> _Raw data_:
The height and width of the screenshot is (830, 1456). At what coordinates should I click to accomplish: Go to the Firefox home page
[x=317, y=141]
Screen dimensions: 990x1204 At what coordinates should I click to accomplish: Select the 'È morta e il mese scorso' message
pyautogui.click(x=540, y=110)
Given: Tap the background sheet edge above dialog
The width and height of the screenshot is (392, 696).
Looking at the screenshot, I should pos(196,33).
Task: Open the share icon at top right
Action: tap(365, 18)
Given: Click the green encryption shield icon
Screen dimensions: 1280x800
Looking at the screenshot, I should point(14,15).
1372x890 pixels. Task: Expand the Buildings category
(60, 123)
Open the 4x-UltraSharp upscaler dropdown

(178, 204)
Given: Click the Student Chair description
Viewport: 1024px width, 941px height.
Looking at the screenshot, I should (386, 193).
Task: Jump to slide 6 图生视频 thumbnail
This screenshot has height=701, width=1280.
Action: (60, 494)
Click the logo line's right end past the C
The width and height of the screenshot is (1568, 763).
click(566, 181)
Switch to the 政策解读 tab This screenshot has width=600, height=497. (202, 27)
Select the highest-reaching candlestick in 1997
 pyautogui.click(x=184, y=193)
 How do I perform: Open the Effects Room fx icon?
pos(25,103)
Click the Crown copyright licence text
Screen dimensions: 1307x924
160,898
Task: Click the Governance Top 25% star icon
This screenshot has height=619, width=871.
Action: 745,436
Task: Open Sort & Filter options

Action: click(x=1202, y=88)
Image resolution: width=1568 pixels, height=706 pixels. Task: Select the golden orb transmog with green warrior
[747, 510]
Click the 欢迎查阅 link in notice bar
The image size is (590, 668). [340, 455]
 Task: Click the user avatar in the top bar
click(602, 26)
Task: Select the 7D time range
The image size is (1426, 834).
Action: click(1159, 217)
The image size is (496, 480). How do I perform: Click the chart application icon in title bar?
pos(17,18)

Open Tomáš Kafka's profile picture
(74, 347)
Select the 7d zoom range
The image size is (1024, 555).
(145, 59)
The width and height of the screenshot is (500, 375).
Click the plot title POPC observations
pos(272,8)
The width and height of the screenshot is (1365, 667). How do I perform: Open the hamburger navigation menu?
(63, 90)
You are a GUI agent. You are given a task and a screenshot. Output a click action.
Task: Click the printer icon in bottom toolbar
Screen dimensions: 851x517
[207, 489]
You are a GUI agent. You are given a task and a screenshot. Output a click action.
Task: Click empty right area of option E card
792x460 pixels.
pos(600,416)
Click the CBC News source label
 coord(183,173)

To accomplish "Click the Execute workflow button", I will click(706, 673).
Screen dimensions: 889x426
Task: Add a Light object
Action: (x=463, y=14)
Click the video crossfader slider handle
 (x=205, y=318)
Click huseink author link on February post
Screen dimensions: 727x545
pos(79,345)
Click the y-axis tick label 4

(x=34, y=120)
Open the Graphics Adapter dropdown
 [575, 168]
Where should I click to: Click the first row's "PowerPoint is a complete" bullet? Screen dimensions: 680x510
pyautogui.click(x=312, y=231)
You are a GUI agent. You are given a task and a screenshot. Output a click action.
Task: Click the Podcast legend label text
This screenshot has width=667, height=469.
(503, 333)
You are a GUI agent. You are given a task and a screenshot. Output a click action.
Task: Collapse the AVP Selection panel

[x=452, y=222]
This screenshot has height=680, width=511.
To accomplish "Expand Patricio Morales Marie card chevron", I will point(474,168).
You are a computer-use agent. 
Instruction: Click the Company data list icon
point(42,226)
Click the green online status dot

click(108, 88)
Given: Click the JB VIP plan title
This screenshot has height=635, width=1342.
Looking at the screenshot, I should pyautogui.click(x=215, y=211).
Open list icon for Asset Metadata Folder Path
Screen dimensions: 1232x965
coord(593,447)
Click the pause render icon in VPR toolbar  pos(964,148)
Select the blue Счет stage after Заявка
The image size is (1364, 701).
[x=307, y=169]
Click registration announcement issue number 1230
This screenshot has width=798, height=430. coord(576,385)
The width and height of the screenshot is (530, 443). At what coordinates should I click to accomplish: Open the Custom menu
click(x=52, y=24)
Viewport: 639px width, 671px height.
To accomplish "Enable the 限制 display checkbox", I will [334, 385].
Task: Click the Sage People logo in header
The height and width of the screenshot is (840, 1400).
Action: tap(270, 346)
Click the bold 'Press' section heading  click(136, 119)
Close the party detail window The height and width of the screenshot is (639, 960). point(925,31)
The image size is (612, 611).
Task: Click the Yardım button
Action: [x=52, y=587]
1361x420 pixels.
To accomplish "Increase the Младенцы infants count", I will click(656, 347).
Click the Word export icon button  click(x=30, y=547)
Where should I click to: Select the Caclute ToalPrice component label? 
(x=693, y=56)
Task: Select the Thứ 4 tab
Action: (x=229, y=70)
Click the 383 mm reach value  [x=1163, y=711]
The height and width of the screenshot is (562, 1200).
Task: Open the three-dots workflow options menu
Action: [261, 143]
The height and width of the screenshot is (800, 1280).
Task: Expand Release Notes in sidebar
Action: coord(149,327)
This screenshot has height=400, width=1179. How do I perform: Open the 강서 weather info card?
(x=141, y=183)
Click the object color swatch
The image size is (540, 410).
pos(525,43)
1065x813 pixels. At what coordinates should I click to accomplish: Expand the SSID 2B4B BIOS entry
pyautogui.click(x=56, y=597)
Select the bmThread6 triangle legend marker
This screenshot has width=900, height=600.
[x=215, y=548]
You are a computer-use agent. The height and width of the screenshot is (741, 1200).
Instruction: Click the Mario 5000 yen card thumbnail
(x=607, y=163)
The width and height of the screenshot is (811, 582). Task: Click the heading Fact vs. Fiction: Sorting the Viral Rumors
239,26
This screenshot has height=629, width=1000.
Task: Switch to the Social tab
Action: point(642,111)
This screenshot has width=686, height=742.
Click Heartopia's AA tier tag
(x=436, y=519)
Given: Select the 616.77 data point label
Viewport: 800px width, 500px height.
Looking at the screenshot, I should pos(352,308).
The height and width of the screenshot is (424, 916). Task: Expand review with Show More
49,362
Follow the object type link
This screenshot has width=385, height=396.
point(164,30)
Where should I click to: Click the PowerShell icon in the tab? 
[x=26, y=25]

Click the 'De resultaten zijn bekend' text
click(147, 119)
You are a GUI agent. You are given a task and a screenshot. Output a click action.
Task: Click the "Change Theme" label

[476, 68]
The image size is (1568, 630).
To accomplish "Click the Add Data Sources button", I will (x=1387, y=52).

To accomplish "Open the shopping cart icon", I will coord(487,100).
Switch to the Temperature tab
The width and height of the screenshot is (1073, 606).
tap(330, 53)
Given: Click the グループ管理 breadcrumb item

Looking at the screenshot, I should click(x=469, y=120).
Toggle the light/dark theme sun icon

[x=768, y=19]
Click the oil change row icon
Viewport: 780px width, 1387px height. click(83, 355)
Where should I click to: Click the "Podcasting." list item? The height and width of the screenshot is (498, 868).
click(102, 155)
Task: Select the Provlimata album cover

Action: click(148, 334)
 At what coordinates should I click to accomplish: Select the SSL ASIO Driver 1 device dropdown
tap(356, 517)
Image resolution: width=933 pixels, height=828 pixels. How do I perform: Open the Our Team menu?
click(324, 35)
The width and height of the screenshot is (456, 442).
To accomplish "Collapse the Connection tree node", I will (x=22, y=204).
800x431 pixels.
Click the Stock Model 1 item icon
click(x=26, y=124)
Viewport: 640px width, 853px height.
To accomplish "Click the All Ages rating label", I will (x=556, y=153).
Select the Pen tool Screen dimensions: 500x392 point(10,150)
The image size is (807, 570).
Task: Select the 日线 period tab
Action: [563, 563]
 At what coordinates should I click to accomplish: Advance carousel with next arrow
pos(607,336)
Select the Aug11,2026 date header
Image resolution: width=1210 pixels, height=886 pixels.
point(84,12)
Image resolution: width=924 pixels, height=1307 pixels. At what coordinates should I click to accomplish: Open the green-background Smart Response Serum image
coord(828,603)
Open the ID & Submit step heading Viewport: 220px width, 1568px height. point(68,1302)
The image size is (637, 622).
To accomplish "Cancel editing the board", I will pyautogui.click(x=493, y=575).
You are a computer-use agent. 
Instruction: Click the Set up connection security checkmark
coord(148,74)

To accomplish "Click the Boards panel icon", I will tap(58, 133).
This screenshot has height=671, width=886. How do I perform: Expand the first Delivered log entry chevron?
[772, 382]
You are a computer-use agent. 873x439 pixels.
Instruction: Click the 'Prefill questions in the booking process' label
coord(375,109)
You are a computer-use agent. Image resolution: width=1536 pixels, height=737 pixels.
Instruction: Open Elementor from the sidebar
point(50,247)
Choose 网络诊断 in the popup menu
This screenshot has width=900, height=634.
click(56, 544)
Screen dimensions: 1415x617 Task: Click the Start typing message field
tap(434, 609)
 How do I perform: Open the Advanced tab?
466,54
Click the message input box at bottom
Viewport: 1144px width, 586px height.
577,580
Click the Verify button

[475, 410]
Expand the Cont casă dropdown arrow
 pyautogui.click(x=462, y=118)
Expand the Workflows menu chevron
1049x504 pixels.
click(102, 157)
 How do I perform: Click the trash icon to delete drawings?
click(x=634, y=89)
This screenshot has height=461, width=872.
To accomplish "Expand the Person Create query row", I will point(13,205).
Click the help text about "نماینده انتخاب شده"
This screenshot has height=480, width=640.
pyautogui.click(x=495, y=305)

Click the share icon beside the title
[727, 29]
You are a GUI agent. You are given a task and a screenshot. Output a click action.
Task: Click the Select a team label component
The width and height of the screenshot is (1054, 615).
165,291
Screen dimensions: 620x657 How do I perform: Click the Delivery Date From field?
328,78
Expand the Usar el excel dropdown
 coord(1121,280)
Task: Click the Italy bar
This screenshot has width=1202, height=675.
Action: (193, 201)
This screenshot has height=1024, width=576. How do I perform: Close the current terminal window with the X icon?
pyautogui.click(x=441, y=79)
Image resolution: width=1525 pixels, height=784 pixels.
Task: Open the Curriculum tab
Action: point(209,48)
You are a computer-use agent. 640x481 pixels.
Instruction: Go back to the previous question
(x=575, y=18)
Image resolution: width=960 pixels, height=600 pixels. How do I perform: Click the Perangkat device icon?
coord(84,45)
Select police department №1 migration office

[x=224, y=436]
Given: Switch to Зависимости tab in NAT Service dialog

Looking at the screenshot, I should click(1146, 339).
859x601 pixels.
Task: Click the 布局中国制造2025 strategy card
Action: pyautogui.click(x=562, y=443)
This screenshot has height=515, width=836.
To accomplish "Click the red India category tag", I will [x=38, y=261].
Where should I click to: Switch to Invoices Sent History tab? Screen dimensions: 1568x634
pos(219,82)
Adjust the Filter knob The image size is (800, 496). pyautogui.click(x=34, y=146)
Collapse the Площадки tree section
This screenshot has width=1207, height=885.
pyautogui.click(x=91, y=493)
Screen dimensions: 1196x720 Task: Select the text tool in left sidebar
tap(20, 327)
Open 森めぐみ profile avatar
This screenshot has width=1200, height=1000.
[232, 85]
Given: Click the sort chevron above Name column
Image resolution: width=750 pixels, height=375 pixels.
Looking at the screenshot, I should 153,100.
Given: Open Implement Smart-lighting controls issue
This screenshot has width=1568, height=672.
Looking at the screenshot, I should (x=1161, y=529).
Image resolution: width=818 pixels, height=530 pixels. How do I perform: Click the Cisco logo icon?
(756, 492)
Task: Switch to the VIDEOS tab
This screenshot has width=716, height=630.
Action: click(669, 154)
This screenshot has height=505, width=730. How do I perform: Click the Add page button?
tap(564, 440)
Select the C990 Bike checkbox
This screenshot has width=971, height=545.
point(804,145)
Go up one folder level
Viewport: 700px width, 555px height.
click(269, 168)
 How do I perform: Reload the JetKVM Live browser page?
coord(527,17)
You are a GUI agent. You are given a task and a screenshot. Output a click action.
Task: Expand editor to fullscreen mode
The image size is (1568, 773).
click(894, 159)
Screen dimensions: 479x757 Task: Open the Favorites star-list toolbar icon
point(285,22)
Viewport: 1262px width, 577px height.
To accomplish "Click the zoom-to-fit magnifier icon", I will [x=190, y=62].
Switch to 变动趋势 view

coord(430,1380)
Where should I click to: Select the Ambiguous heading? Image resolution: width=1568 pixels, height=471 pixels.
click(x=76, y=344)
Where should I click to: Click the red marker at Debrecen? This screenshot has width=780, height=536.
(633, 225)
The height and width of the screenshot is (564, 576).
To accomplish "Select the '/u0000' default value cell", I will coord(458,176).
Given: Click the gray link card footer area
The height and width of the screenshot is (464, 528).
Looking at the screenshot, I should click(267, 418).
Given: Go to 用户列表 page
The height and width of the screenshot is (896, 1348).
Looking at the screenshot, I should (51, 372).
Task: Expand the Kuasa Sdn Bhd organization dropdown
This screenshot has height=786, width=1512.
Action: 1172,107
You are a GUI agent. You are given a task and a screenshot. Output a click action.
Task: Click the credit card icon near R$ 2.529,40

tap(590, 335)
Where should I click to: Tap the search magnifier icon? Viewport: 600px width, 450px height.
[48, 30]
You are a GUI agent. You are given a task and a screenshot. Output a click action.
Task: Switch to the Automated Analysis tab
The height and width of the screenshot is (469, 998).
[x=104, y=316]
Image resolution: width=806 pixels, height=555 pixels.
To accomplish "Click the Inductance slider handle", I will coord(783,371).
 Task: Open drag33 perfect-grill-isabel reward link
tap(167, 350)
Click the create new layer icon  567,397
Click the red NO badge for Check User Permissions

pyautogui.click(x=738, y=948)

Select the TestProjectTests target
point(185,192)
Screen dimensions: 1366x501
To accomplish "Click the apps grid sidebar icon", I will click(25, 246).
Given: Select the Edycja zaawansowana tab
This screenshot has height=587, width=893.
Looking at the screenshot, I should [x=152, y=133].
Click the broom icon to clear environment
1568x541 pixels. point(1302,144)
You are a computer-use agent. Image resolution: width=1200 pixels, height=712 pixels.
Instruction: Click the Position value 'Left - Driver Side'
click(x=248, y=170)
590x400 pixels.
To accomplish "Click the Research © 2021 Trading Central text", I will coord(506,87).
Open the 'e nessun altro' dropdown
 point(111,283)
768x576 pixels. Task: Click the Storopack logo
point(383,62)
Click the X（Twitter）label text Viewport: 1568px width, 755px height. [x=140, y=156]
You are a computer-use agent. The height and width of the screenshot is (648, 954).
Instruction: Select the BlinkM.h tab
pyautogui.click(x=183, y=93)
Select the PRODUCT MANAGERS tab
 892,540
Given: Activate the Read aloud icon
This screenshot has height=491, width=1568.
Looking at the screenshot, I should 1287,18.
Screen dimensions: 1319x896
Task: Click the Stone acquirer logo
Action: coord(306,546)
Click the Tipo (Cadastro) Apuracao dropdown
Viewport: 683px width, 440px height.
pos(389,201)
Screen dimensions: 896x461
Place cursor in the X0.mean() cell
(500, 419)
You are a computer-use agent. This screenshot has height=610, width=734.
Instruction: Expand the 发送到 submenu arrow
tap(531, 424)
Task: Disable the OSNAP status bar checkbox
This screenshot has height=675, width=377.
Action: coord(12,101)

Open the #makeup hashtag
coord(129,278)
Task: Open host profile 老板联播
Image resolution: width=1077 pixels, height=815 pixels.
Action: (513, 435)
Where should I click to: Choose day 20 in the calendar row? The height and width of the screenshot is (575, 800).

> _Exercise requirements_: Return word for word the lines above from the line with "Click the share icon beside the title" to the line with "Task: Switch to the VIDEOS tab", including both and leaving out all others.

> _Solution for this problem_:
Click the share icon beside the title
[727, 29]
You are a GUI agent. You are given a task and a screenshot. Output a click action.
Task: Click the Select a team label component
The width and height of the screenshot is (1054, 615).
165,291
Screen dimensions: 620x657 How do I perform: Click the Delivery Date From field?
328,78
Expand the Usar el excel dropdown
 coord(1121,280)
Task: Click the Italy bar
This screenshot has width=1202, height=675.
Action: (193, 201)
This screenshot has height=1024, width=576. How do I perform: Close the current terminal window with the X icon?
pyautogui.click(x=441, y=79)
Image resolution: width=1525 pixels, height=784 pixels.
Task: Open the Curriculum tab
Action: point(209,48)
You are a computer-use agent. 640x481 pixels.
Instruction: Go back to the previous question
(x=575, y=18)
Image resolution: width=960 pixels, height=600 pixels. How do I perform: Click the Perangkat device icon?
coord(84,45)
Select police department №1 migration office

[x=224, y=436]
Given: Switch to Зависимости tab in NAT Service dialog

Looking at the screenshot, I should click(1146, 339).
859x601 pixels.
Task: Click the 布局中国制造2025 strategy card
Action: pyautogui.click(x=562, y=443)
This screenshot has height=515, width=836.
To accomplish "Click the red India category tag", I will [x=38, y=261].
Where should I click to: Switch to Invoices Sent History tab? Screen dimensions: 1568x634
pos(219,82)
Adjust the Filter knob The image size is (800, 496). pyautogui.click(x=34, y=146)
Collapse the Площадки tree section
This screenshot has width=1207, height=885.
pyautogui.click(x=91, y=493)
Screen dimensions: 1196x720 Task: Select the text tool in left sidebar
tap(20, 327)
Open 森めぐみ profile avatar
This screenshot has width=1200, height=1000.
[232, 85]
Given: Click the sort chevron above Name column
Image resolution: width=750 pixels, height=375 pixels.
Looking at the screenshot, I should 153,100.
Given: Open Implement Smart-lighting controls issue
This screenshot has width=1568, height=672.
Looking at the screenshot, I should (x=1161, y=529).
Image resolution: width=818 pixels, height=530 pixels. How do I perform: Click the Cisco logo icon?
(756, 492)
Task: Switch to the VIDEOS tab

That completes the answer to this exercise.